Our fundamentals projection which is shown by the bold black line on the chart is also backwardated but not backwardated quite as much as the futures market is currently. And in part, we believe that to be the case because of our relatively robust exports projection. But having said that and I made this point just a few moments ago and I'll make it again. The level of exports you could swing it by 2 or 3 Bcf/d up or down and that will swing this backwardization up or down. In other words, you'll get less backwardization if you have stronger LNG Export activity and more backwardization if you have lesser excuse me, less backwardization if you have greater LNG Export activity.
Now, I would also like to make the point that we refill our storage more aggressively next year. If you remember the working gas level chart I showed earlier had refill back into the 5-year average ballpark. Because we refill our storage to a greater extent we perhaps are seeing less backwardization then the futures market. The futures market may...and I'm talking about the futures market as though it's a fundamental analyst looking at this, which we all should recognize. It's not necessarily that, it's just a market. But having said that, one interpretation of the futures market could be that it's reflecting less storage refill over the next year or two and less reliance on storage and thus more backwardization. And, in fact, with this type of backwardization there is less incentive to refill storage, and this backwardization could also forebode that producers would have less incentive to hedge forward their production. In other words, they'd be hedging at a much lower price if they...you look at the futures market as of present you would be hedging it a price that's roughly 40 cents below the current cash prices. So there is some degree of risk to hedging with this type of backwardization in the marketplace.
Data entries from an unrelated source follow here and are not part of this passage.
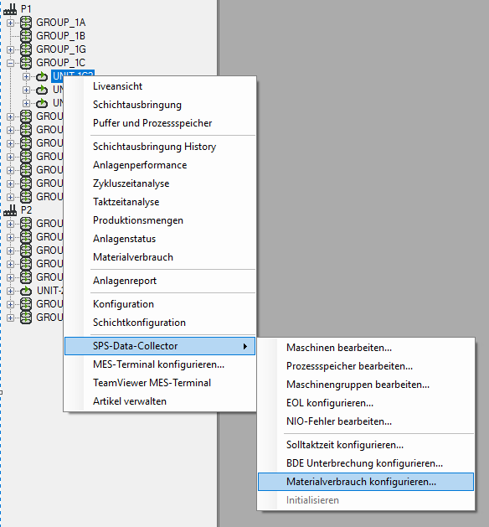Click the P2 factory icon

pyautogui.click(x=10, y=210)
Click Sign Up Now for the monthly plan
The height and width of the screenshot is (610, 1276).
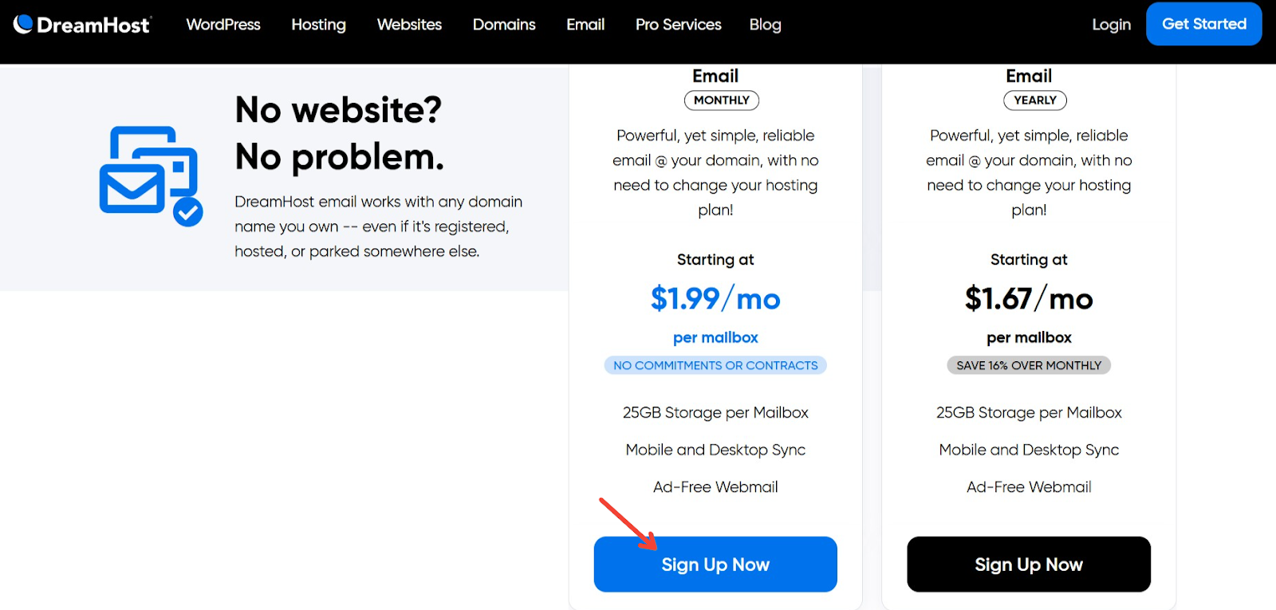715,564
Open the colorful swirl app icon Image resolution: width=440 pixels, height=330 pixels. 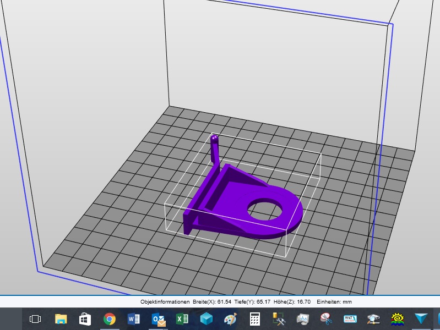click(398, 319)
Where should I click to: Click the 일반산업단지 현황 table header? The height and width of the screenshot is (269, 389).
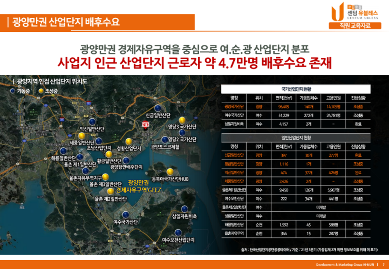tap(296, 137)
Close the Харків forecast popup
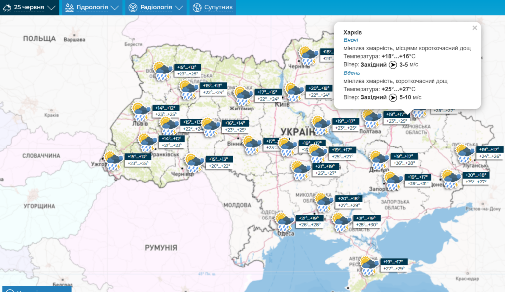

So, enough said about the near-term projection for NYMEX versus the forwards market. Let's now swing over and talk about basis because that's another key part of the picture. And whenever I look at basis it's very location dependent. I show here, for example, four different locations, I'm showing Algonquin Citygates, Chicago Citygates, Opal prices, and Dominion, South Point prices. Interestingly the one market area, a true market area, or one of the two market areas I show has a lot of basis associated with it, Algonquin Citygates, and that occurs particularly in the winter time. That's because the market is relatively constrained in the winter time, pipelines are relatively full in the winter time. The market is at the end of the pipe, it has no indigenous gas supply so it's reliant on gas supplies that come from entirely outside of the area. And the pipes fill up as the weather gets colder in New England and thus basis spikes up. And, in fact, we're projecting the peak winter basis for Algonquin Citygate will be in the $6 to $7 per MMBtu ballpark going forward.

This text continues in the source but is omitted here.